For the growth curve experiment (Fig. S7E, F), cultures were pre-treated for 9 h on (inulin-naïve) conditioned mGAM supplemented with 4.8 mg/mL glucose or inulin/FOS (Jarrow) at which point OD600 was measured and cultures were diluted to a calculated OD600 of 0.5 into 200 μL conditioned mGAM plus 10 μL of 100 mg/mL glucose of inulin (final concentration of 4.8 mg/mL) in a 96-well plate. Absorbance was measured by SPECTROstar Nano Microplate Reader (BMG Labtech) in the anaerobic chamber, with 48 readings taken at 30 min intervals, with the plate shaken before each reading (OD600). A growth curve was fit using the growthcurver package in R (Fig. S7F).

Quantification of inulin

Analysis of inulin content was performed by high-performance anion-exchange chromatography with pulsed amperometric detection (HPAEC-PAD). Briefly, 200 µL of each sample (in randomized order) was added to 800 µL of deionized (DI) water, ACS reagent grade, 18 MΩ-cm resistivity. Samples were then centrifuged at 14,000 × g for 5 min at 4 °C. The resulting supernatant was transferred to a 0.22 µm spin filter column and centrifuged at 14,000 × g for 5 min at 4 °C. The filtrate was analyzed on a Dionex ICS-6000 HPIC system equipped with a Dionex AS-AP autosampler and a pulsed electrochemical detector consisting of an amperometric flow-through cell and a silver/silver chloride reference electrode. The electrochemical detector provided the following waveform: E1 = + 0.1 V (t1 = 0.00–0.40 s), integration from 0.20 to 0.40 s, E2 = −2.0 V (t2 = 0.41–0.42 s), E3 = + 0.6 V (t3 = 0.43 s), E4 = −0.1 V (t4 = 0.44–0.50 s).

Separation was carried out on a CarboPac PA200 analytical column equipped with a CarboPac PA200 guard column at 30 °C. The autosampler was kept at 4 °C to prevent degradation of carbohydrates. A gradient elution was performed using the following eluents: 100 mM NaOH (eluent A) and 1 M NaOAc, 100 mM NaOH (eluent B). The eluents were kept blanketed under nitrogen at 6 psi to prevent the formation of carbonate. A flow rate of 0.5 mL/min was used and the linear gradient was set up as follows: 98% eluent A and 2% eluent B from −5 to 15 min, ramping to 50% eluent A and 50% eluent B at 70 min, then ramping back to the original parameters at 70.1 min and remaining that way until the run was ended at 75 min.

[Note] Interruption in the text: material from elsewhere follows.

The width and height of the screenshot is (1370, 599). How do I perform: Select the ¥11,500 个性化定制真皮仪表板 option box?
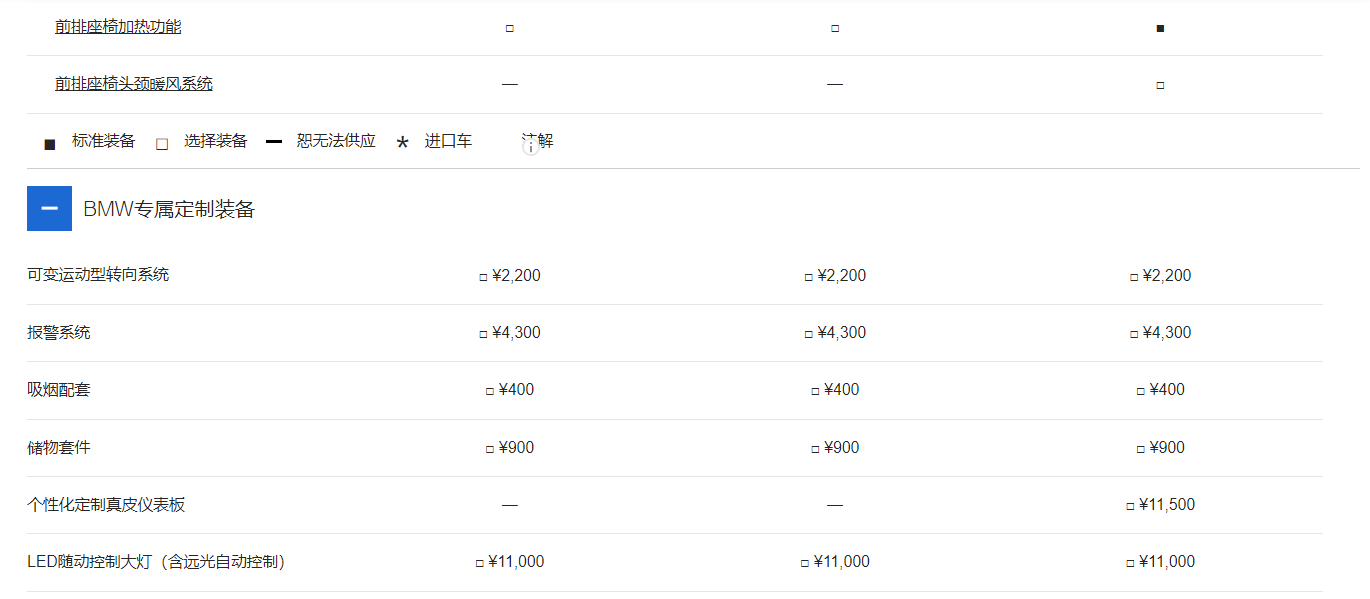click(1130, 506)
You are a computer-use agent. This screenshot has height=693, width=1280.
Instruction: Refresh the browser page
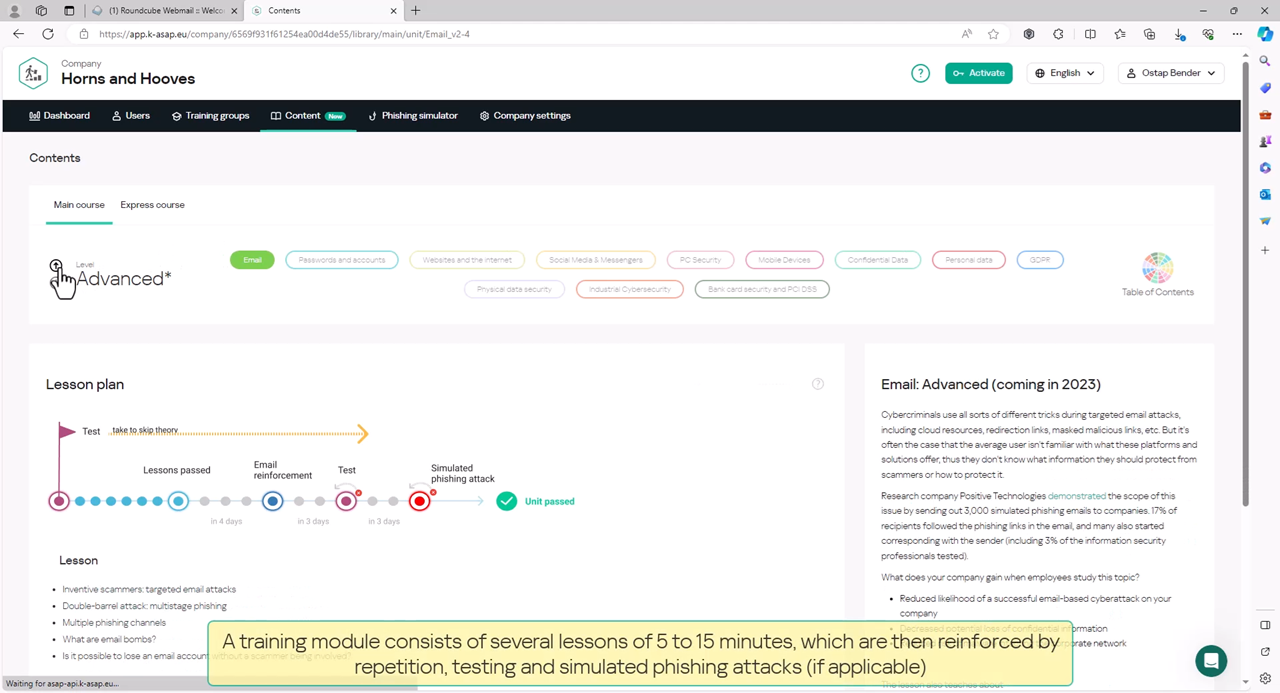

The data were acquired and processed using Thermo Scientific Dionex Chromeleon Chormatography Data System software, using inulin (inulin from dahlia tubers, Sigma), glucose (Amresco), fructose (Amresco), sucrose (Sigma), 1-kestose (≥98%, Sigma), and nystose (≥98%, Sigma) standards to identify peaks. Resulting data was processed in R by transforming peak areas to concentrations based on the inulin standard for peaks with degree of polymerization (DP) > 10, and based on an average coefficient derived from kestose and nystose standards for DP3–10. Peak values for negative control samples containing no inulin were subtracted from bacterial culture samples. Negative controls were unavailable for stool samples due to the unique nature of each sample. Since Sigma dahlia inulin contained almost exclusively long-chain inulin (DP 11+; Fig. S11B), we analyzed only this fraction for experiments using this inulin source. Otherwise, (i.e. for Orafti Synergy1 inulin and Jarrow inulin FOS), we included all inulin/FOS of DP3+ in our analysis.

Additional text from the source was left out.